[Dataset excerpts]
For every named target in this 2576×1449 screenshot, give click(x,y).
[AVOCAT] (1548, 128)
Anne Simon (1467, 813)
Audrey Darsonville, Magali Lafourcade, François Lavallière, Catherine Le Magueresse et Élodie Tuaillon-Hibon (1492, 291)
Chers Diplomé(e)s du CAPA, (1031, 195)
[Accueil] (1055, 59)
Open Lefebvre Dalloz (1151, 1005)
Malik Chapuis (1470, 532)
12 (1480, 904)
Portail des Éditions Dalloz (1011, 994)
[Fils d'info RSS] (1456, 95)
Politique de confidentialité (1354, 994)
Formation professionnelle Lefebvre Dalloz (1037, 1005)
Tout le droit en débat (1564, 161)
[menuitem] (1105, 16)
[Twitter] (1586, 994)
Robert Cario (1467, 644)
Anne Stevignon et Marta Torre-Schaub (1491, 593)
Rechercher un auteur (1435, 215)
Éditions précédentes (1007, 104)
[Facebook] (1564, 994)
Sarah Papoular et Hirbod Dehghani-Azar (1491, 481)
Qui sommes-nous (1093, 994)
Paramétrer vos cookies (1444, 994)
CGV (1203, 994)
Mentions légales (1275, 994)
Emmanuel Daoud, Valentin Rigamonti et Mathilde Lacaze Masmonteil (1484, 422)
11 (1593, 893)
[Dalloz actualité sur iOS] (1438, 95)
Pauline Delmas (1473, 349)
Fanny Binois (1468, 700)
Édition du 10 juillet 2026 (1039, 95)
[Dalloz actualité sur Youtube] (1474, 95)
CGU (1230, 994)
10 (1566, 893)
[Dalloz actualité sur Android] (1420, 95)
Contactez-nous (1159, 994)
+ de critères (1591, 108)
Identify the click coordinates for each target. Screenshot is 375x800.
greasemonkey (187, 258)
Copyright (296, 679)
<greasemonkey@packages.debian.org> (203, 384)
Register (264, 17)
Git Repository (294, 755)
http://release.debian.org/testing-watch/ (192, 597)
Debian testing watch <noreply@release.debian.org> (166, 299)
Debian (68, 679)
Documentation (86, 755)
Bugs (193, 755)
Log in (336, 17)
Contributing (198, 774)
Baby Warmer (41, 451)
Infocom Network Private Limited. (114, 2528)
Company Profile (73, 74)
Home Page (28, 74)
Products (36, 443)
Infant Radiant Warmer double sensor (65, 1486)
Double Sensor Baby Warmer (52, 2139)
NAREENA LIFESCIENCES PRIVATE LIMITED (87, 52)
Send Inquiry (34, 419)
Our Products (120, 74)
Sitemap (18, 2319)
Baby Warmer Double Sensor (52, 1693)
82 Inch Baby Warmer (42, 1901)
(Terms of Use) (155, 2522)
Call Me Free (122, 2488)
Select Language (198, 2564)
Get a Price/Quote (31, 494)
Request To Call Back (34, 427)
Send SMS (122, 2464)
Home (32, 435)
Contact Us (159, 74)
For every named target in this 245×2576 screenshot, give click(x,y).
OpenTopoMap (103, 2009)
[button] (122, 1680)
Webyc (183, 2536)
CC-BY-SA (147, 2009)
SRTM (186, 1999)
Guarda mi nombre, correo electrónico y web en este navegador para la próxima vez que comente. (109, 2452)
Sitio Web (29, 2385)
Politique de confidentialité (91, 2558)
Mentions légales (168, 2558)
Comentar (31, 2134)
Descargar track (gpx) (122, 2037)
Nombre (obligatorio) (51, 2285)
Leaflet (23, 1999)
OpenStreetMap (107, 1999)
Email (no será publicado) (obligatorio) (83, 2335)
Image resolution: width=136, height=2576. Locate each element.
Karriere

> _Task statement_
Please restate every line of the records exactly.

> _Answer section_
For every named target in this 2576×1449 screenshot, give click(x,y).
[AVOCAT] (1548, 128)
Anne Simon (1467, 813)
Audrey Darsonville, Magali Lafourcade, François Lavallière, Catherine Le Magueresse et Élodie Tuaillon-Hibon (1492, 291)
Chers Diplomé(e)s du CAPA, (1031, 195)
[Accueil] (1055, 59)
Open Lefebvre Dalloz (1151, 1005)
Malik Chapuis (1470, 532)
12 (1480, 904)
Portail des Éditions Dalloz (1011, 994)
[Fils d'info RSS] (1456, 95)
Politique de confidentialité (1354, 994)
Formation professionnelle Lefebvre Dalloz (1037, 1005)
Tout le droit en débat (1564, 161)
[menuitem] (1105, 16)
[Twitter] (1586, 994)
Robert Cario (1467, 644)
Anne Stevignon et Marta Torre-Schaub (1491, 593)
Rechercher un auteur (1435, 215)
Éditions précédentes (1007, 104)
[Facebook] (1564, 994)
Sarah Papoular et Hirbod Dehghani-Azar (1491, 481)
Qui sommes-nous (1093, 994)
Paramétrer vos cookies (1444, 994)
CGV (1203, 994)
Mentions légales (1275, 994)
Emmanuel Daoud, Valentin Rigamonti et Mathilde Lacaze Masmonteil (1484, 422)
11 (1593, 893)
[Dalloz actualité sur iOS] (1438, 95)
Pauline Delmas (1473, 349)
Fanny Binois (1468, 700)
Édition du 10 juillet 2026 (1039, 95)
[Dalloz actualité sur Youtube] (1474, 95)
CGU (1230, 994)
10 (1566, 893)
[Dalloz actualité sur Android] (1420, 95)
Contactez-nous (1159, 994)
+ de critères (1591, 108)
Identify the click coordinates for each target. Screenshot is 375x800.
greasemonkey (187, 258)
Copyright (296, 679)
<greasemonkey@packages.debian.org> (203, 384)
Register (264, 17)
Git Repository (294, 755)
http://release.debian.org/testing-watch/ (192, 597)
Debian testing watch <noreply@release.debian.org> (166, 299)
Debian (68, 679)
Documentation (86, 755)
Bugs (193, 755)
Log in (336, 17)
Contributing (198, 774)
Baby Warmer (41, 451)
Infocom Network Private Limited. (114, 2528)
Company Profile (73, 74)
Home Page (28, 74)
Products (36, 443)
Infant Radiant Warmer double sensor (65, 1486)
Double Sensor Baby Warmer (52, 2139)
NAREENA LIFESCIENCES PRIVATE LIMITED (87, 52)
Send Inquiry (34, 419)
Our Products (120, 74)
Sitemap (18, 2319)
Baby Warmer Double Sensor (52, 1693)
82 Inch Baby Warmer (42, 1901)
(Terms of Use) (155, 2522)
Call Me Free (122, 2488)
Select Language (198, 2564)
Get a Price/Quote (31, 494)
Request To Call Back (34, 427)
Send SMS (122, 2464)
Home (32, 435)
Contact Us (159, 74)
For every named target in this 245×2576 screenshot, give click(x,y).
OpenTopoMap (103, 2009)
[button] (122, 1680)
Webyc (183, 2536)
CC-BY-SA (147, 2009)
SRTM (186, 1999)
Guarda mi nombre, correo electrónico y web en este navegador para la próxima vez que comente. (109, 2452)
Sitio Web (29, 2385)
Politique de confidentialité (91, 2558)
Mentions légales (168, 2558)
Comentar (31, 2134)
Descargar track (gpx) (122, 2037)
Nombre (obligatorio) (51, 2285)
Leaflet (23, 1999)
OpenStreetMap (107, 1999)
Email (no será publicado) (obligatorio) (83, 2335)
Image resolution: width=136, height=2576. Locate each element.
Karriere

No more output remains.